### Complete the following
A. According to the Katrina post, which abilities did the country pride itself on? List each one.
B. Can you continue the Katrina post from the end of the comment's last sentence?

### Selected excerpt
+-------+

Wednesday, August 29, 2007

Neck Deep: Drowning Accountability

By Robert, Sam and Nat Parry
August 29, 2007

On Aug. 27, 2005, as a powerful hurricane named Katrina surged through the Gulf of Mexico and took aim at New Orleans, most Americans still had confidence in their government’s ability to respond to crises and natural disasters with efficiency and speed.

The country prided itself on its ability to rescue people in danger, to dispatch resources, to rebuild after the worst was over.

Read on.


SirScud said...

At the end of this 'excerpt' from your book ya'll ask, rhetorically I assume, "But the overriding question remained: Did this American awakening arrive too late?". To this I must ask, not rhetorically; To what "American awakening" are you referring? Amongst the "haves" I see nothing but routine complacency and indifference, and the "have nots" are too busy surviving, as usual, to make time for any social or political considerations of someone else's problems. The so-called professional journalists and media "news-people" are busy practicing "information management", in order to curry favor with the very people they are supposed to be "reporting" on, namely, those in the government and private business whose actions effect the lives of everyone.

+-------+

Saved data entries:
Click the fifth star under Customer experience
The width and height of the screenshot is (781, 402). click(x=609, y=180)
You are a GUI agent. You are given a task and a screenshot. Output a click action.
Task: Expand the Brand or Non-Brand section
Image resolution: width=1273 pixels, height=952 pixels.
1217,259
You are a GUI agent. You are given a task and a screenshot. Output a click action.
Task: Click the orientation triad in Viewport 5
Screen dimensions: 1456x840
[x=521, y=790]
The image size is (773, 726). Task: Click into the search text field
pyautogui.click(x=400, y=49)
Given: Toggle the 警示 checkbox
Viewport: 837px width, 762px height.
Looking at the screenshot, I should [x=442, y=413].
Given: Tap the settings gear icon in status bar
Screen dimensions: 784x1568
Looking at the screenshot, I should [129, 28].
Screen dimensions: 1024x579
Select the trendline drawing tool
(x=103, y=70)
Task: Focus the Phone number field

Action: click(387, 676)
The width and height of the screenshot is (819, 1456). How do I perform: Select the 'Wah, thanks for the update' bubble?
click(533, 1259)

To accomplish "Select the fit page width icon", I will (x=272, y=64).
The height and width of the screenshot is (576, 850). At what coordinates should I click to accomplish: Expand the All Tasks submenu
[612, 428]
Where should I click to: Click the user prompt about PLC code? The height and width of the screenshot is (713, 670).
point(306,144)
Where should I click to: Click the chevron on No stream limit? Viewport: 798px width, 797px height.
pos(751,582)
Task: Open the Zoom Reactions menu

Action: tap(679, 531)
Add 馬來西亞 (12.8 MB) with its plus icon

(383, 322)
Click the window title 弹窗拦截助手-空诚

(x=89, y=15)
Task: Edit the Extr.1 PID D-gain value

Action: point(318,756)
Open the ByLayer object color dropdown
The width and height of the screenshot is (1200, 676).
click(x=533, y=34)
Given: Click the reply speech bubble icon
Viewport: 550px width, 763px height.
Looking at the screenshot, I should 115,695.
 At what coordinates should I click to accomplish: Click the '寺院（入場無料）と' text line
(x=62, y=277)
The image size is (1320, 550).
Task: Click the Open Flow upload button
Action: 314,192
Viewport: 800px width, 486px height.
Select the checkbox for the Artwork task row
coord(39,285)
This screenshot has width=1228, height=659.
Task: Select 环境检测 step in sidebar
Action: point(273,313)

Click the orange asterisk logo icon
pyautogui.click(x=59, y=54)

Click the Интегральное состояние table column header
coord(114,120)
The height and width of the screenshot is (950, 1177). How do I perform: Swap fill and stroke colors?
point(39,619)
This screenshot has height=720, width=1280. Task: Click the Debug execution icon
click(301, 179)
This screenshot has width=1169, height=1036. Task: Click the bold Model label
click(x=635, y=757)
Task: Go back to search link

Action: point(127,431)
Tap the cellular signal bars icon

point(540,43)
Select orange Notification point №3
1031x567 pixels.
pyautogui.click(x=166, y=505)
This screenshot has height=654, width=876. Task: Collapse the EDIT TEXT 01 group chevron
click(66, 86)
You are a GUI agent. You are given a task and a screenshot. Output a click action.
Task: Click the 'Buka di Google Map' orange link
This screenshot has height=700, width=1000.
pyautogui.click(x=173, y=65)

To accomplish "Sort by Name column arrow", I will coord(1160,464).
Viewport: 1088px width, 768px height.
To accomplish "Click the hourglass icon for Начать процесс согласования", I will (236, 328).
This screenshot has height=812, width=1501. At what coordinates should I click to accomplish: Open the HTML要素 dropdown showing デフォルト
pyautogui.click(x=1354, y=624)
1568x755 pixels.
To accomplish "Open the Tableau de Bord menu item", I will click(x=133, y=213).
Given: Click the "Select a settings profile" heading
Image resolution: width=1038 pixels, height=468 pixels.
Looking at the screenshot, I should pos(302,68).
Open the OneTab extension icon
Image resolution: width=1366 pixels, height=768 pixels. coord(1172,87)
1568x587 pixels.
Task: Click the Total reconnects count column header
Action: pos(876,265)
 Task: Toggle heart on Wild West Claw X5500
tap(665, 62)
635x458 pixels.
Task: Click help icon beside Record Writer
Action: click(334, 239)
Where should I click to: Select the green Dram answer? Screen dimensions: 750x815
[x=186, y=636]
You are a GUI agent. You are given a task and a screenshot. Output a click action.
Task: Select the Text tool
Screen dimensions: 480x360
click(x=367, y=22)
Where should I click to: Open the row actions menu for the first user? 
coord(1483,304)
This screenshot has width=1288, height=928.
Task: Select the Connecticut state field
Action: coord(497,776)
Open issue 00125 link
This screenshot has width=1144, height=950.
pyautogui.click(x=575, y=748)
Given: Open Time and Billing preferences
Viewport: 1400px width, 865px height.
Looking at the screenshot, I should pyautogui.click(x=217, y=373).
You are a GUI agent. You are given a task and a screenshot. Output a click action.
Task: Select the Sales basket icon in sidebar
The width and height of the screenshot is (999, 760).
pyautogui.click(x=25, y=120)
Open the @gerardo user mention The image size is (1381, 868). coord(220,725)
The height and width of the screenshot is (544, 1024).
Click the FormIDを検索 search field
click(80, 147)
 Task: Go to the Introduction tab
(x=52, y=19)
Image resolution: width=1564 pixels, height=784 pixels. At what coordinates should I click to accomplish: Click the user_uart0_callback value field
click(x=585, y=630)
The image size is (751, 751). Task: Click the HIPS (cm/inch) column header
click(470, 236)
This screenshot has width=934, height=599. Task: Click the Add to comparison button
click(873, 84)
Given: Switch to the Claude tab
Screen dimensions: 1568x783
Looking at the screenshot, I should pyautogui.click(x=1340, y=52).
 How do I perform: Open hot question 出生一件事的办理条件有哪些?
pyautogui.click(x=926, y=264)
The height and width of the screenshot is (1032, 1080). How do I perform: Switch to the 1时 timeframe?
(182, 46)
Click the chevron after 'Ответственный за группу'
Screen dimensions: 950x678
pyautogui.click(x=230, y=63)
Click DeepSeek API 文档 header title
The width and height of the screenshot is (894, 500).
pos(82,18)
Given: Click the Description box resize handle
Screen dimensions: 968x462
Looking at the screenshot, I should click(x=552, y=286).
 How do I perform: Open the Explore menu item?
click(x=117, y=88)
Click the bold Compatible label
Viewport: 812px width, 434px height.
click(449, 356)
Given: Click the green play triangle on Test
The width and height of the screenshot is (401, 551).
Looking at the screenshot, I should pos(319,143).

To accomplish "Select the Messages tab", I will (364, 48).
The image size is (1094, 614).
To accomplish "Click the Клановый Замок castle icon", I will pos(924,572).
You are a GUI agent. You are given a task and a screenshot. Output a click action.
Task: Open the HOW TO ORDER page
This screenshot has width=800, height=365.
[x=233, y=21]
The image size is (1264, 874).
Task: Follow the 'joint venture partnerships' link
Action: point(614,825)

+-------+

### Responses by task
A.
- Rescuing people in danger
- Dispatching resources
- Rebuilding after the worst was over

B.
For instance, there can be no dispute that the greatest damage caused by the flooding, and by far the most permanent and dangerous, is that caused by the enormous quantity of toxic chemical waste released into the flood waters by the local petrochemical industry; virtually any public health official and scientific expert in the region will attest to this fact. How is it that this "fact" is never discussed, even when the topic dejour of conversation amongst public professionals is the national health? Could this be the same paradox that is in play when government officials and their sycophant pundits feign a serious and comprehensive discussion of the war in Iraq, or Congressional oversight of anything, but manage to leave out the "facts" concerning the most destructive, and illegal actions, according to the United Nations,
surrounding the permanent and deadly effects of using banned depleted uranium weapons.

melissairenawolf said...

As I watched the administration's "response" to Katrina, I realized that the social contract in the US is completely broken. That's when I decided to emmigrate. I now live in Europe and my little village recently experienced flooding via a freak storm. I was very impressed with how quickly things were put back together. It's not perfect, but everyone is back in their home and we can use the bridges which were washed out. Let's hear it for democratic socialism!